* _What is asked_: How many lines of the listing below contain the string "width"? Case counts. Reply with the number only.

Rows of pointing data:
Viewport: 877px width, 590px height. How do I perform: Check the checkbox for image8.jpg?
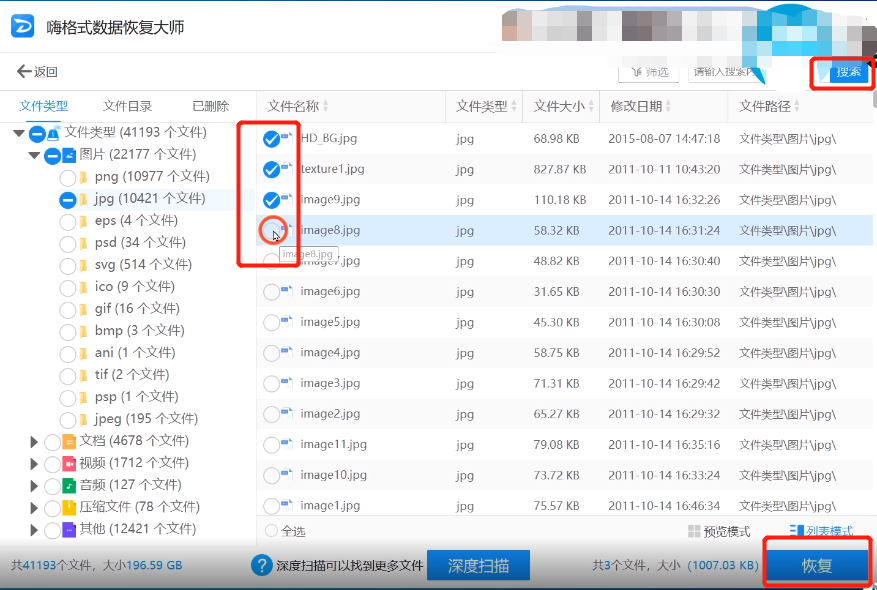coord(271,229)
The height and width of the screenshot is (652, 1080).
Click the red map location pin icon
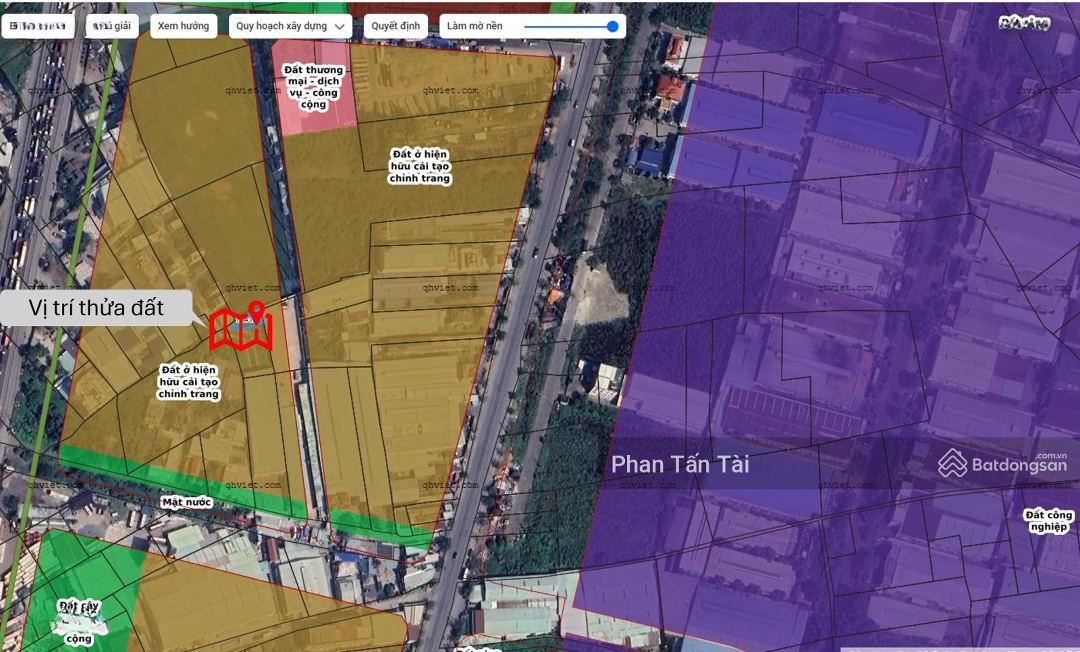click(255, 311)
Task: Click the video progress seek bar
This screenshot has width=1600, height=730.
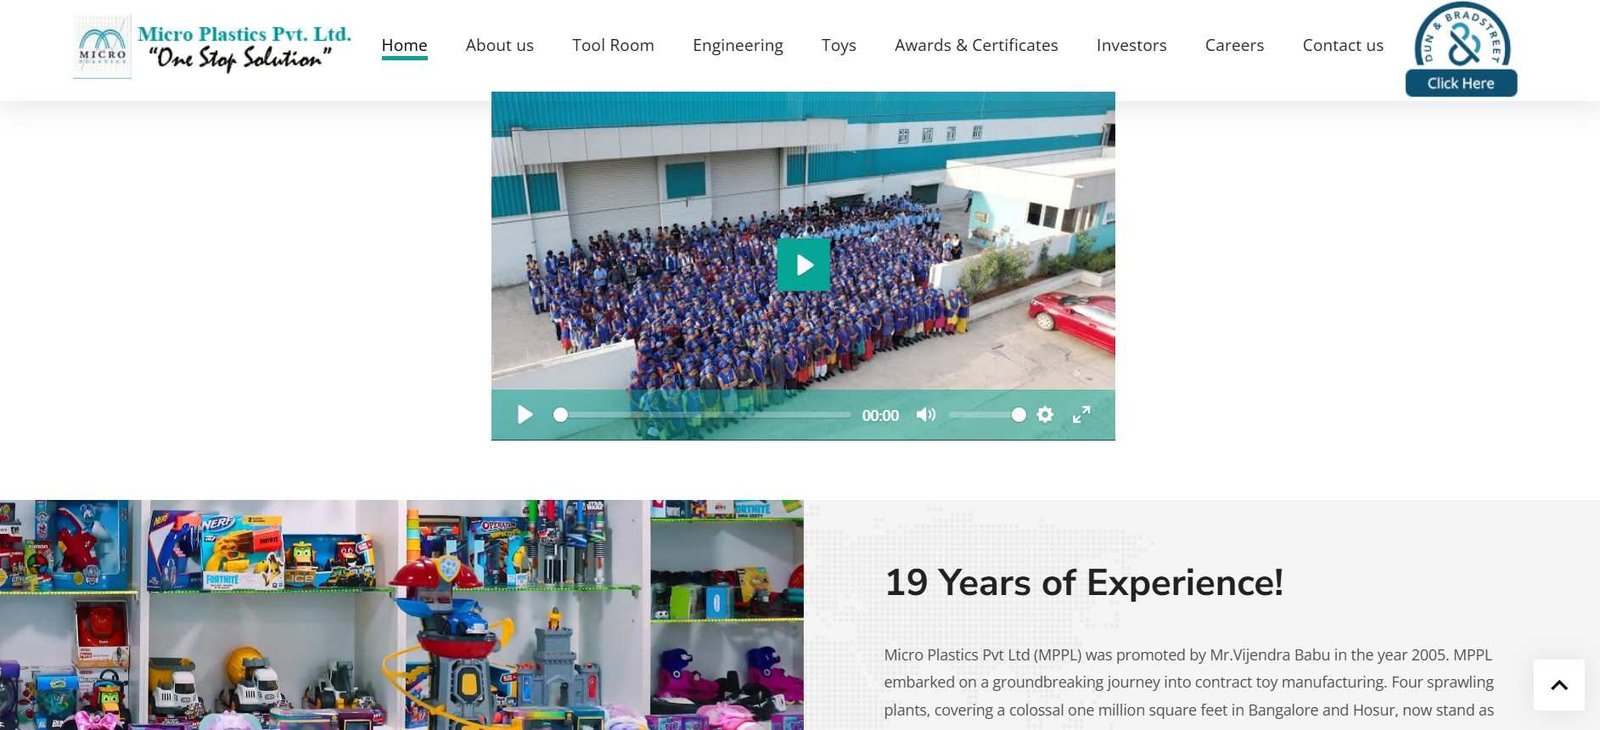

* _Result of this exercise_: 3